- **Page**
** Begin **

# Complaint to planning authority about noise & floodlighting



## Orga (2 Jan 2015)

Just a post to document my experience with a county council regarding a complaint about two issues, noise and floodlighting.

I live in an area zoned other settlement, in a small housing estate. It's a quiet, mature estate. My house is the closest house to a particular business. It is the only business in the vicinity (700m radius) of the estate.

About a year and half ago I became aware of a constant noise from the business premises, around the time it changed owners. I found that the noise came from an industrial air handling unit which the business owners installed. I also noticed that they had installed floodlights, which flooded my back garden with light. 

The consequence of the noise was that it was hard to sleep with the windows open during summer, and when sitting in the garden to read a book the noise was like a wasp, continuous and permanent. The consequence of the floodlighting is that the bedroom, like the back garden is flooded with light so, it meant I needed a black-out blind.

I approached the business proprietor about the issues, and met them several times. I said that I believed in being a good neighbour and that I'd be grateful if we could work out some arrangement e.g. re-focusing the lights (after all a business needs lighting), and turning off the air-handling unit in the evening after 6pm. This approach didn't get the response I had hoped for.

I wrote to the Council for advice. The Council wrote back and told me that it was treating my inquiry as a complaint. I wrote again and said that I was only looking for advice should I later be making a complaint. The Council proceeded with a complaint. I heard nothing for quite a while from the Council, so I wrote again inquiring as to what was happening. The Council wrote back saying that a planner would visit the site in question and asked me to submit further information. I sent a number of recordings and information about differences between the planning drawings for the business and the existing structures, focusing on the air handling unit, some adjoining large metal chimneys, and the floodlighting. I heard nothing again from the Council for a considerable period (I'm taking considerable period to be a period in excess of what the Council outlined in its customer charter). I wrote again to inquire.

** End **

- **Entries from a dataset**

** Begin **

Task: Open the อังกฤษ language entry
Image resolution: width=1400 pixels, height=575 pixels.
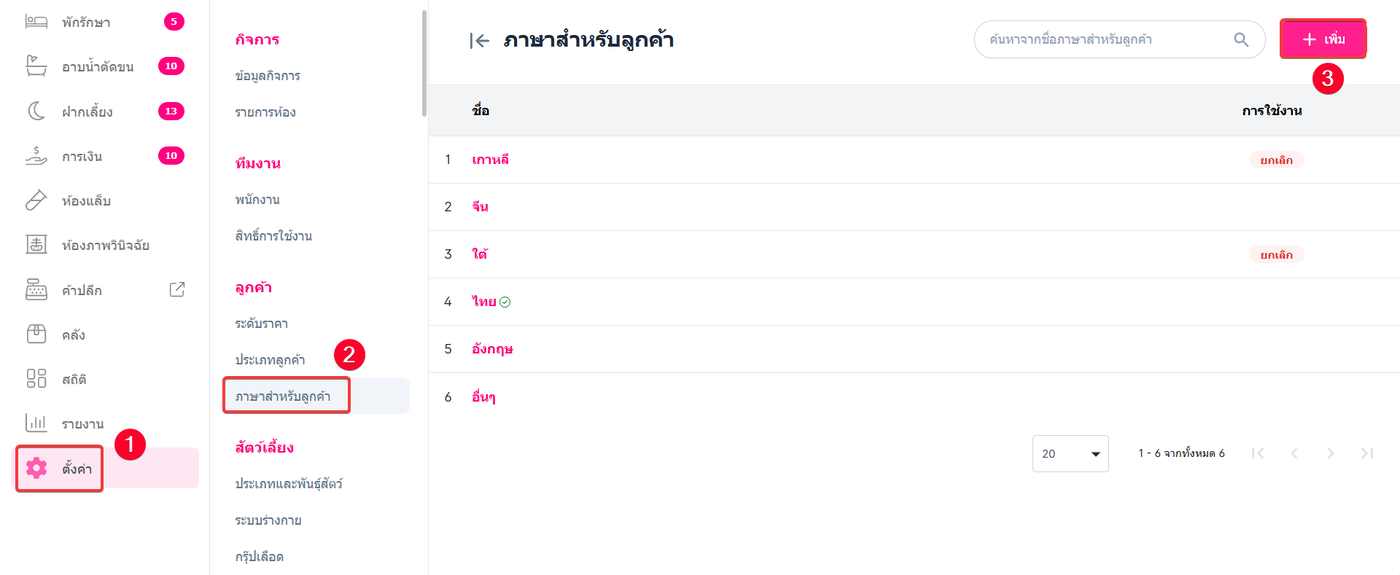Action: coord(492,349)
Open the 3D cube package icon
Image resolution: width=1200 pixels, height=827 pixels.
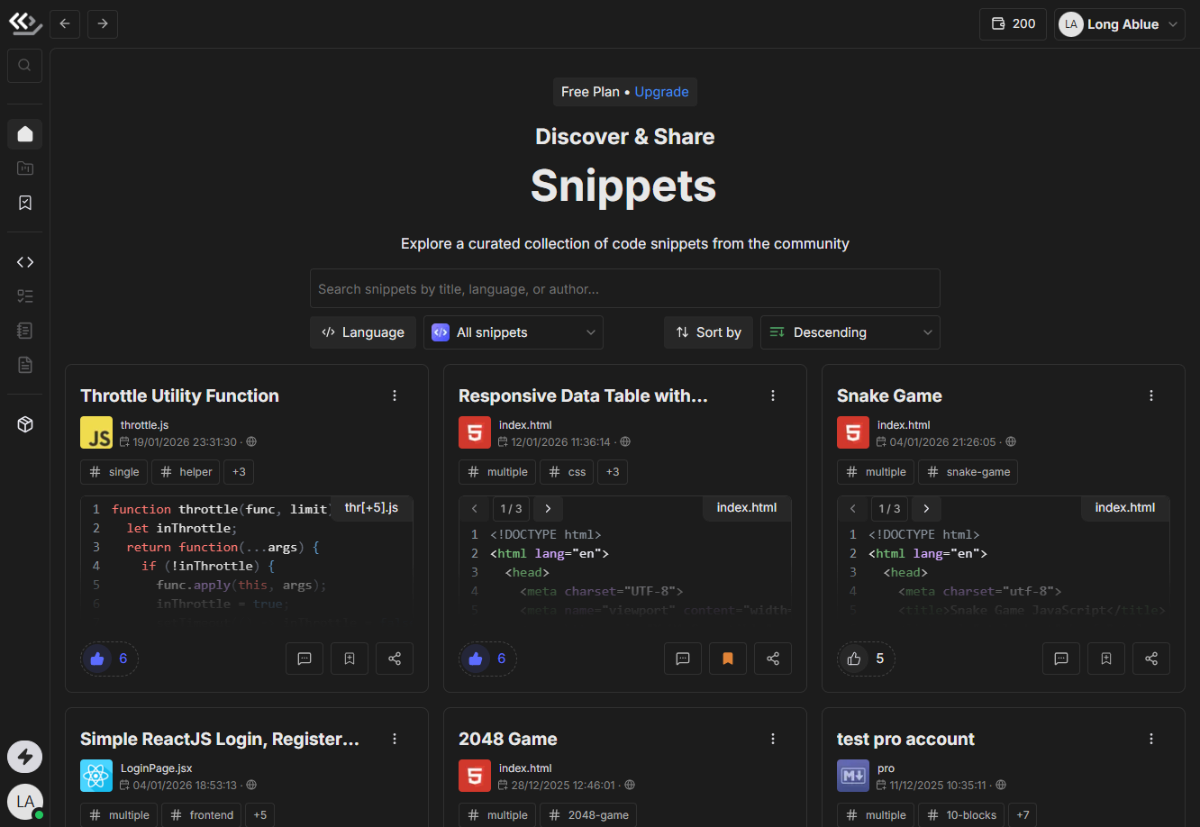(25, 425)
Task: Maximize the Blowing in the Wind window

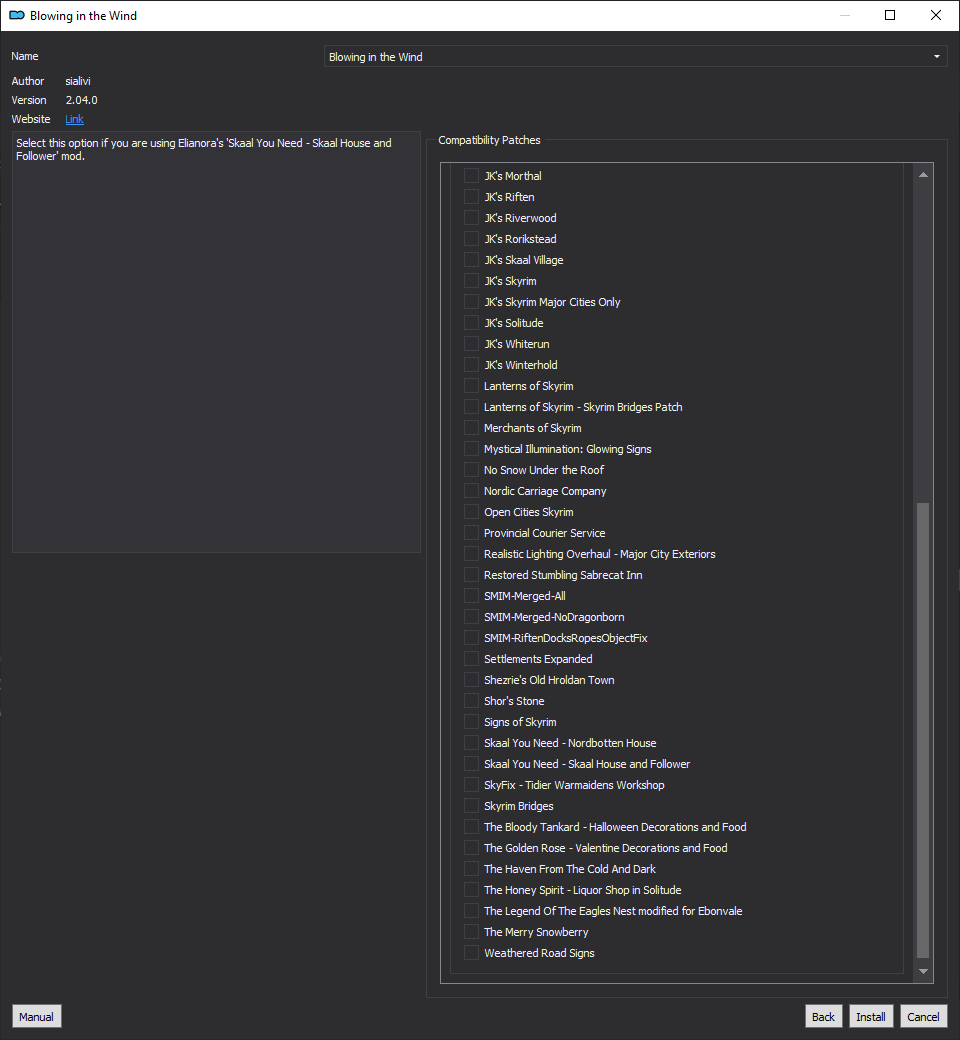Action: click(x=890, y=15)
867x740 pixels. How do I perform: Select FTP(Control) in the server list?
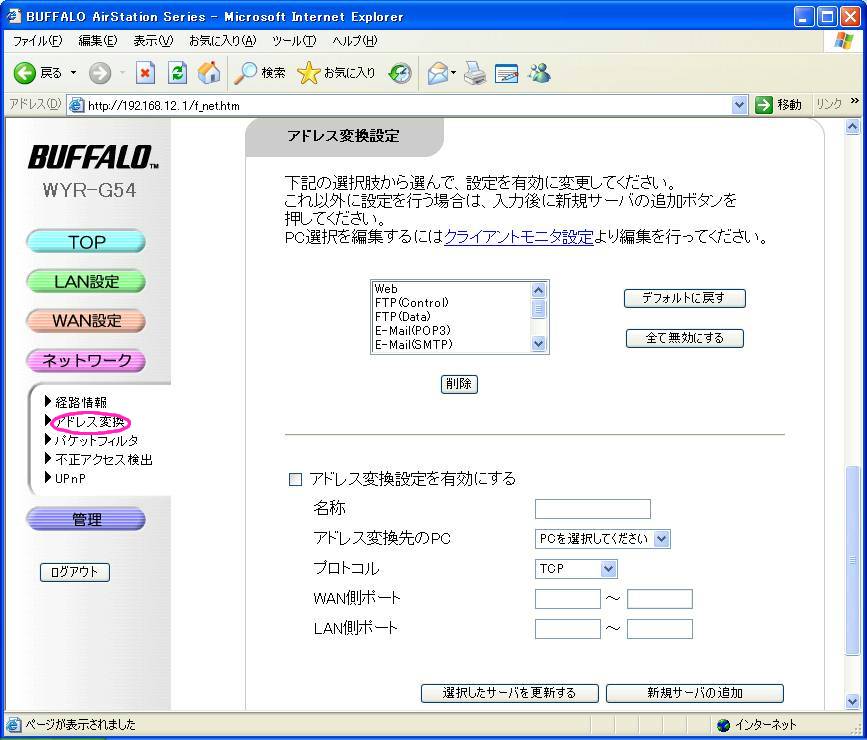[x=412, y=302]

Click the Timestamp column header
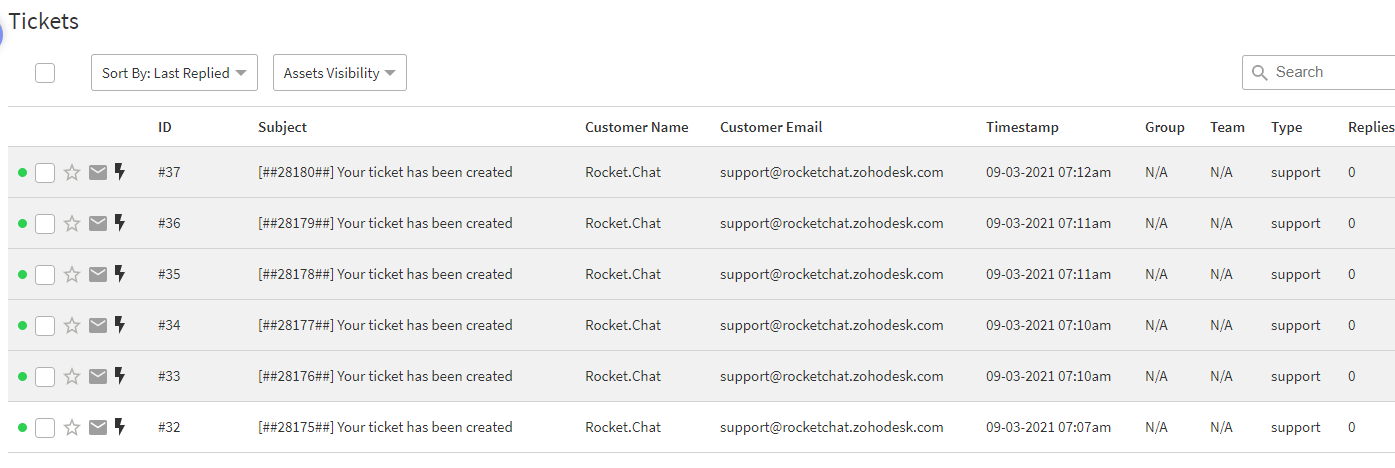1022,127
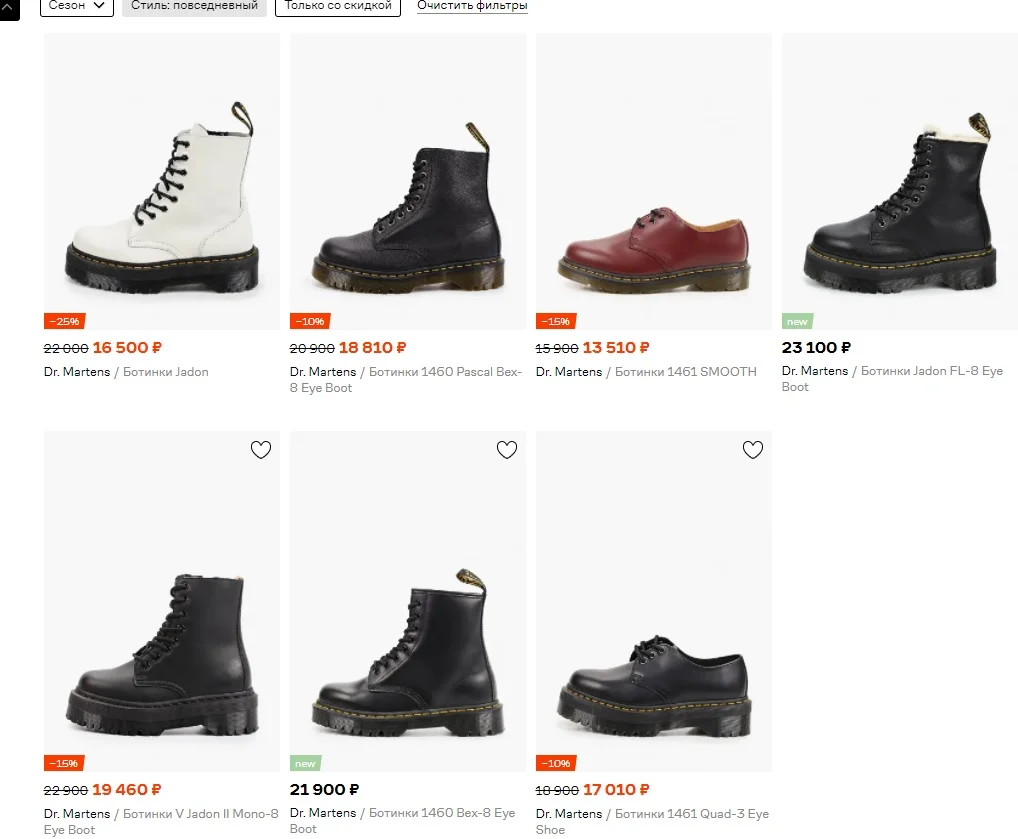Screen dimensions: 1018x839
Task: Click the scroll-up arrow icon
Action: pos(9,8)
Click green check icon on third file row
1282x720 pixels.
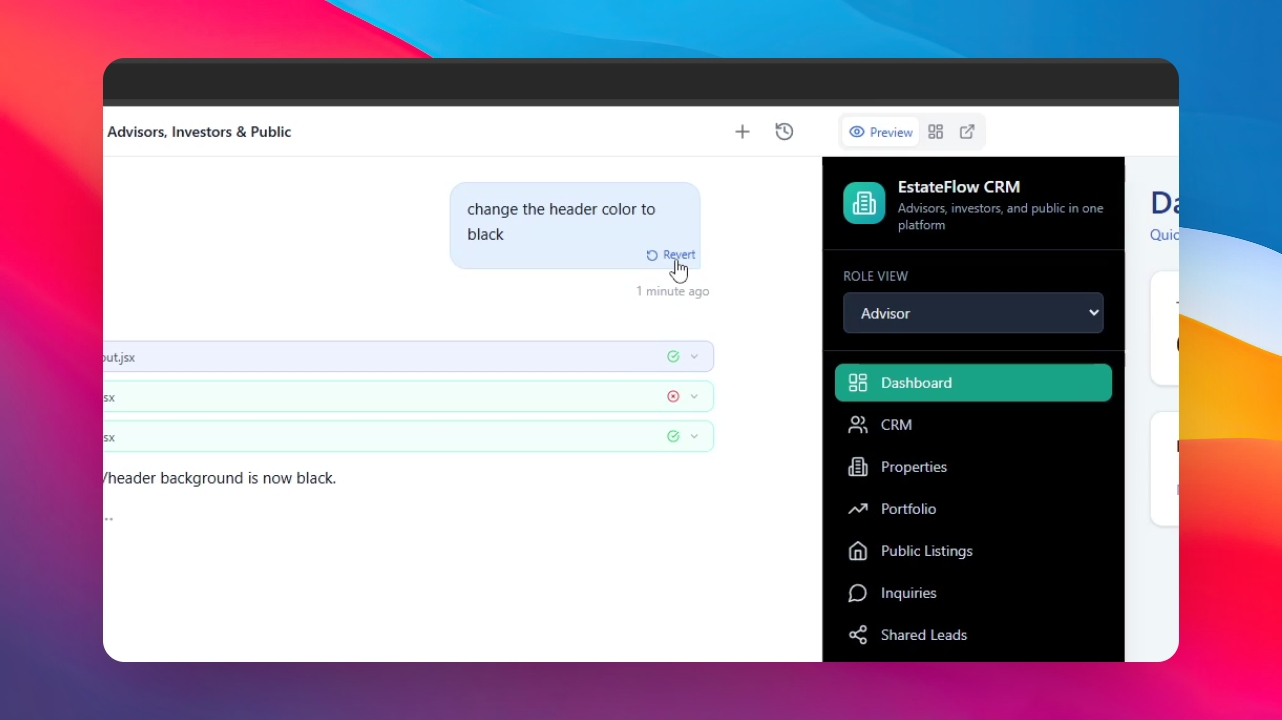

** End **

- **Direction 1**
Answer these questions using the forum post, one answer per line:
(a) What did the business install that made the constant noise?
(b) What did the writer need for the bedroom because of the floodlighting?
(c) After what time did the writer ask for the air-handling unit to be turned off?
- **Direction 2**
Shorten the paragraph of the forum post that begins "I approached the business proprietor" while keeping its main facts.
- **Direction 3**
Continue the forum post from its last sentence.

- **Right answer 1**
(a) An industrial air handling unit.
(b) A black-out blind.
(c) After 6pm in the evening.

- **Right answer 2**
The writer met the business proprietor several times and proposed a neighborly arrangement: re-focusing the lights and switching off the air-handling unit after 6pm. The response was not what the writer had hoped for.

- **Right answer 3**
The Council replied that it had considered the matter and that there was no noise and that floodlighting attached to a building was exempted under planning regulations. I wrote again to inquire as to how the Council ascertained there was no noise, and to ask how the Council person visiting the site had been able to assess the impact of the floodlighting when it was daytime when they visited and the lights were off. I also asked the Council what its view was of the metal structures i.e. the air handling unit, which wasn't part of any planning application/grant. The Council replied that because I hadn't mentioned the air handling unit in my first letter it did not include it in the "complaint" and it quoted a section of the Planning & Development Acts to support the statement about floodlighting being exempted development.

I complained to the Council under its own complaints procedure about how it had handled the issue: it had failed to reply on several occasions, it had not addressed the issue of the air handling unit, I had no understanding of how it had weighed the recordings I sent it, the determination about the floodlighting was at variance with my interpretation of the Acts. The Council responded to my complaint by re-stating that there was no noise, and that the floodlighting was exempt. The Council invited me to submit further information should I wish.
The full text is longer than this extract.